He de confesar mi debilidad por el obispo José Antonio Reig Plà, que me ha dado para escribir más de una vez. Y siempre por lo mismo, bendito sea: a saber, su preocupación por el sexo, o por la sexualidad, en cualquiera de sus variantes, demostrando así que sabe de lo que habla. Así, el pasado 25 de julio, día santo de Santiago, volvió a iluminarme con una homilía pública --y digo «pública» porque fue televisada por La 2, cadena pública-- en la que se ocupó, preocupado, de los anticonceptivos, que son obra del mal en la medida en que propician la infidelidad conyugal y, Dios no se lo tenga en cuenta, también la violencia machista. Así lo dijo, y no seré yo quien cuestione las palabras de Reig Plà, en quien confío.

El obispo Reig Plà, cuyo oficio es creer en Dios y en procurar que los demás también lo hagan, cree asimismo en el sexo sin condón, por decirlo lúbricamente. Y es que el uso del condón, según él, hace que el hombre considere a la mujer «como un instrumento» y, consecuentemente, «le pierda el respeto». Coño, monseñor, con perdón, ¿un condoncito da para tanta perversidad, desde hacer de la mujer un instrumento hasta faltarle el respeto? Mi amigo Juan Perales --que ni es de Cuenca ni canta, por cierto-- le diría: «No magnifique». Pero esto de que la mujer que usa anticonceptivos se convierta para el hombre en «un instrumento», es decir, en mero «goce egoísta», es solo una prueba más de lo que sabe sobre tales asuntos carnales el obispo Reig Plà, a quien tanto le debo. Tiene sermones sobre el aborto, sobre el divorcio, sobre la homosexualidad, sobre la masturbación... Es más: tiene una asociación llamada ‘Sexólicos anónimos, cuyo fin es liberar de la lujuria a hombres y mujeres.
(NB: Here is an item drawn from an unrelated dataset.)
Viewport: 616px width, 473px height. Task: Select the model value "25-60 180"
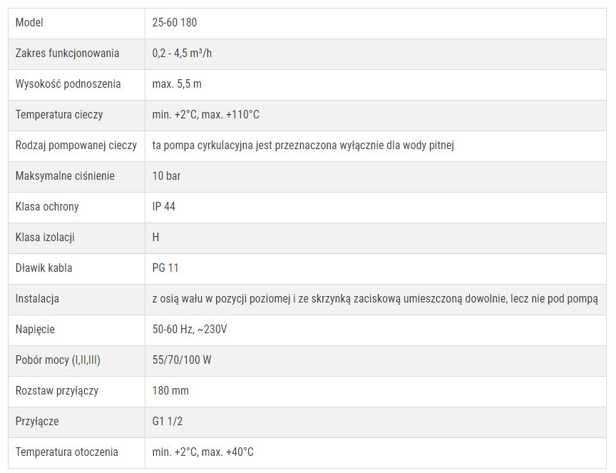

Solo a él, por tanto, podría (pre)ocuparle la «malicia de la anticoncepción», causante del «deterioro moral» de la sociedad, que es precisamente lo que le confirma en la fe de que «hay más violencia machista entre las parejas de hecho que entre los matrimonios católicos». Ay, cómo no voy a tener debilidad por el obispo Reig Plà, si cada vez que abre la boca, ¡epa! me da motivos para que jamás me absuelva.